For 72 years, scientists have been able to use electric fields to spin polymers into tiny fibers. But the fibers tangled randomly almost as soon as they are created.

In the mid-1990s, the emerging field of nanotechnology rekindled interest in electrospinning. Since then, scientists have spun more than 100 synthetic and natural polymers into fibers with diameters ranging from tens of nanometers to a few microns.

A micron is one-thousandth of a millimeter. A nanometer is one-thousandth of a micron, or about the width of 10 atoms.

When Daoheng Sun, a professor of mechanical and electrical engineering from China's Xiamen University came to Liwei Lin's laboratory at UC Berkeley for two years with the Berkeley Scholars Program in 2004, he and Lin, a professor of mechanical engineering, came up with the idea of trying to tame the electrospinning process to make orderly arrays of fibers.

"I'd been doing work with nanotechnology, but nothing on electrospinning before then," Lin said. "We were really outsiders in the field, so we didn't have any preconceived notions. We just tried things that others may have never thought about. And in the end, they worked just fine."

fibers

These orderly rows of nanofibers were created using the new near-field electrospinning process. Until now, electrospinning produced random tangles of fibers. (Photo by Ron Wilson courtesy UC Berkeley)
Lin said he foresees applications that require precise deposition of the nanofibers, such as making nanosensors for biological measurements – a glucose monitor, for instance.

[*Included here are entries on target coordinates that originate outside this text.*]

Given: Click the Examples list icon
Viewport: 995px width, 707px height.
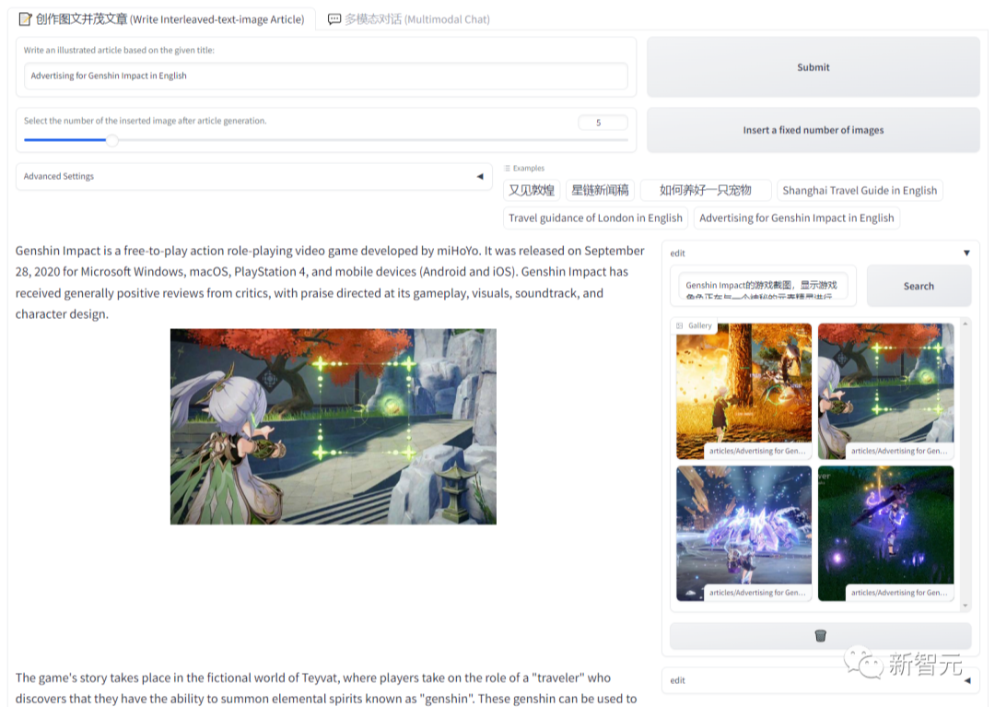Looking at the screenshot, I should (x=508, y=169).
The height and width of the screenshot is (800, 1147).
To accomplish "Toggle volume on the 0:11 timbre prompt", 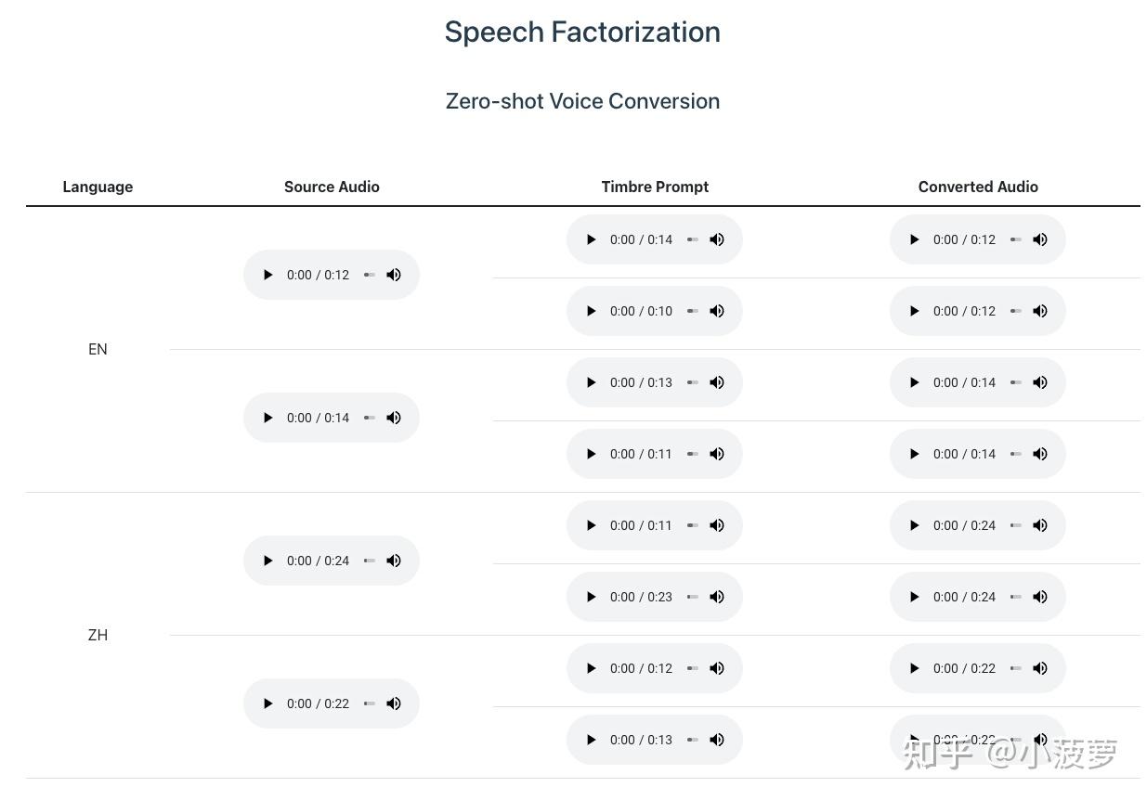I will [x=716, y=454].
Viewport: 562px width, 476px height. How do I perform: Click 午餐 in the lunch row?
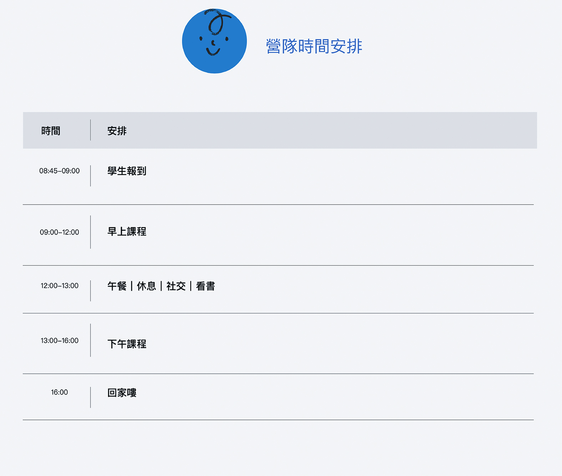point(117,286)
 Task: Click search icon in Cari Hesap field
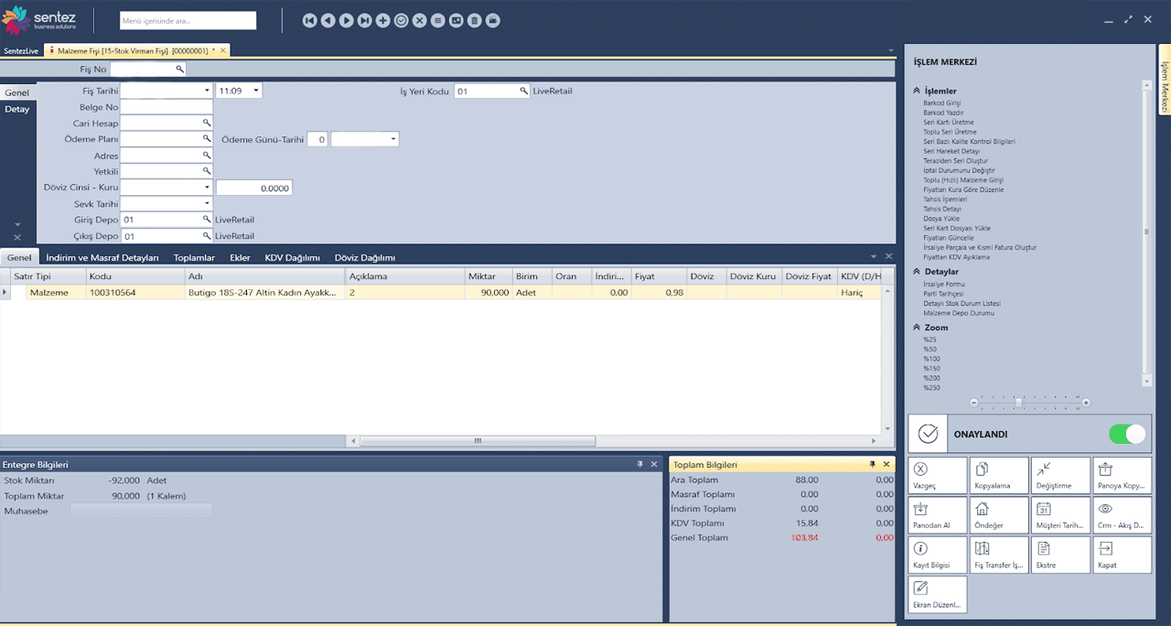click(x=207, y=123)
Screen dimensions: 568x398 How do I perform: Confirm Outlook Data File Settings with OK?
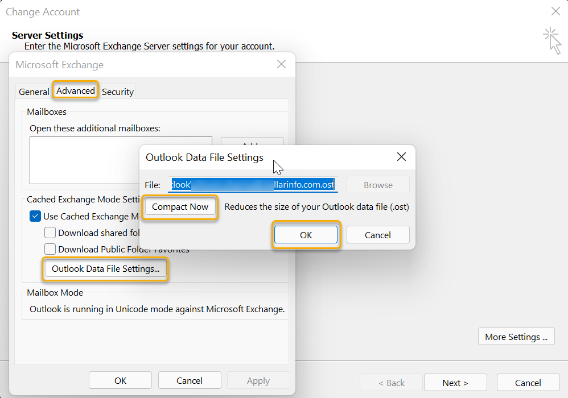tap(306, 234)
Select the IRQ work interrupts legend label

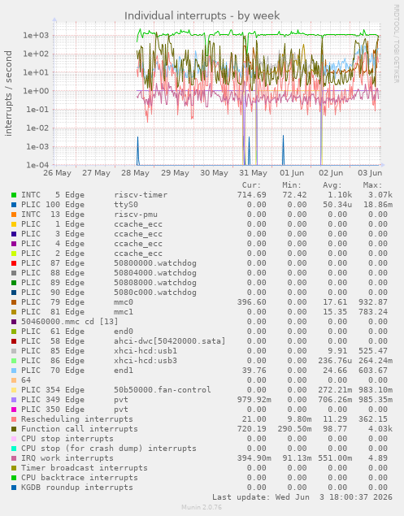[67, 458]
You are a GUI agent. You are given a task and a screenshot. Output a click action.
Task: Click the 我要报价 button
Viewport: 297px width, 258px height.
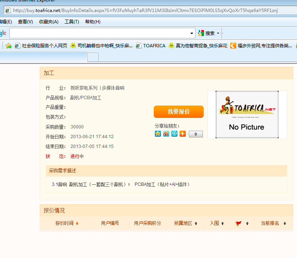pos(179,112)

Another will be to make non-woven fabrics with organized patterns that can have many applications, such as scaffolds for living cells.

Near-field electrospinning may also be useful in nanolithography for making next-generation microchips, Lin predicted. But, he said, this will require more effort to develop.

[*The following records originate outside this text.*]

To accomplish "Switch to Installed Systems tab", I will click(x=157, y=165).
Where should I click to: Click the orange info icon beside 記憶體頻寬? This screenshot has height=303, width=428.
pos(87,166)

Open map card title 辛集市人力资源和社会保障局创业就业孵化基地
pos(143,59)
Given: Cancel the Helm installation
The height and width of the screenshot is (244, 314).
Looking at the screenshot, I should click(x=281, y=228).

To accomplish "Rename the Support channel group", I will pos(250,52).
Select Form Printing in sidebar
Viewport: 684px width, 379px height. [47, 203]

The Berkeley Scholars Program is a privately funded program founded by the Tang Family Foundation.

Today, nanomaterials are used in paints and coatings to protect against corrosion, scratches and radiation; protective and glare-reducing coatings for eyeglasses and cars; metal-cutting tools; sunscreens and cosmetics; longer-lasting tennis balls; light-weight, stronger tennis racquets; stain-free clothing and mattresses; dental-bonding agent; burn and wound dressings; ink; and automobile catalytic converters.

The federal government is spending about $1 billion per year from 2004 - 2008 to promote nanotechnology.

Useful and intriguing as nanomaterials are, the U.S. Environmental Protection Agency says there may be dangers to human health and the environment.

To date, EPA has funded 65 grants for more than $22 million related to the environmental applications or implications of manufactured nanomaterials.

"This emerging field has the potential to transform environmental protection. Researchers are now testing iron nanoparticles that could clean up pollutants in large areas of groundwater cheaper and more effectively than any existing techniques," said George Gray, assistant administrator for EPA's Office of Research and Development, announcing another round of research grants March 16.

"At the same time, we must understand whether nanomaterials could negatively impact health or the environment," said Gray. "This research will help determine the viability of nanotechnology as a tool for protecting our environment."

Even though there are hundreds of nano products already on the market in the United States, there are currently no regulations to ensure that new nanomaterials are safe for human health and the environment.

Human health research underway is testing the absorption and toxicity of nanoparticles on skin, the effects of nanoparticles on drinking water, and the effects of nanoparticles on lung tissues.

Environmental researchers are investigating the impacts on marine and freshwater sediments and on aquatic bacteria, algae and plankton; and the conditions under which nanoparticles absorb or release environmental contaminants.